Element and text position data
______

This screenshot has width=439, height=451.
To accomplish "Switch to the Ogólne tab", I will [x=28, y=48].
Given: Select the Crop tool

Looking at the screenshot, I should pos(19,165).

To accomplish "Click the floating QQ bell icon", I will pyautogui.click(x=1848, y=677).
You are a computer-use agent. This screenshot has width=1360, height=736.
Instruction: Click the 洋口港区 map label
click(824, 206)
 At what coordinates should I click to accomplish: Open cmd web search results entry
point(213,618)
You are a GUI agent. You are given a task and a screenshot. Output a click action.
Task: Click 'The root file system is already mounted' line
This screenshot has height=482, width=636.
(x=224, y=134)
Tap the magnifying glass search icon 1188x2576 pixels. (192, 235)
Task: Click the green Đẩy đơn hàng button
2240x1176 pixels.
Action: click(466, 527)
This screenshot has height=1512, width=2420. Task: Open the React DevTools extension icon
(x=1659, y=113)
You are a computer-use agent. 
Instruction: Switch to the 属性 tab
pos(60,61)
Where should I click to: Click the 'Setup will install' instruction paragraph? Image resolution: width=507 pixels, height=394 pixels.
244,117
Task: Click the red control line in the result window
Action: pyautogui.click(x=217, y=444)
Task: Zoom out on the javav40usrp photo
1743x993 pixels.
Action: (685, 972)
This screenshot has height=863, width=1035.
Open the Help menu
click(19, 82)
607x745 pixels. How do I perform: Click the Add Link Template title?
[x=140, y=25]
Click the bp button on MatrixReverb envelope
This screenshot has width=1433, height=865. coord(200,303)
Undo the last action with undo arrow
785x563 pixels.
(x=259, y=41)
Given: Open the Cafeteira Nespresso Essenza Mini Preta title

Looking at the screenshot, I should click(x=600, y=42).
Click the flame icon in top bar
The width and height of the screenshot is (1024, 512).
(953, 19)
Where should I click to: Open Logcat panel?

______

▶ Given instruction
Could you retype every one of the lines above, character for character?

▶ Correct output
This screenshot has width=439, height=451.
To accomplish "Switch to the Ogólne tab", I will [x=28, y=48].
Given: Select the Crop tool

Looking at the screenshot, I should pos(19,165).

To accomplish "Click the floating QQ bell icon", I will pyautogui.click(x=1848, y=677).
You are a computer-use agent. This screenshot has width=1360, height=736.
Instruction: Click the 洋口港区 map label
click(824, 206)
 At what coordinates should I click to accomplish: Open cmd web search results entry
point(213,618)
You are a GUI agent. You are given a task and a screenshot. Output a click action.
Task: Click 'The root file system is already mounted' line
This screenshot has height=482, width=636.
(x=224, y=134)
Tap the magnifying glass search icon 1188x2576 pixels. (192, 235)
Task: Click the green Đẩy đơn hàng button
2240x1176 pixels.
Action: click(466, 527)
This screenshot has height=1512, width=2420. Task: Open the React DevTools extension icon
(x=1659, y=113)
You are a computer-use agent. 
Instruction: Switch to the 属性 tab
pos(60,61)
Where should I click to: Click the 'Setup will install' instruction paragraph? Image resolution: width=507 pixels, height=394 pixels.
244,117
Task: Click the red control line in the result window
Action: pyautogui.click(x=217, y=444)
Task: Zoom out on the javav40usrp photo
1743x993 pixels.
Action: (685, 972)
This screenshot has height=863, width=1035.
Open the Help menu
click(19, 82)
607x745 pixels. How do I perform: Click the Add Link Template title?
[x=140, y=25]
Click the bp button on MatrixReverb envelope
This screenshot has width=1433, height=865. coord(200,303)
Undo the last action with undo arrow
785x563 pixels.
(x=259, y=41)
Given: Open the Cafeteira Nespresso Essenza Mini Preta title

Looking at the screenshot, I should click(x=600, y=42).
Click the flame icon in top bar
The width and height of the screenshot is (1024, 512).
(953, 19)
Where should I click to: Open Logcat panel?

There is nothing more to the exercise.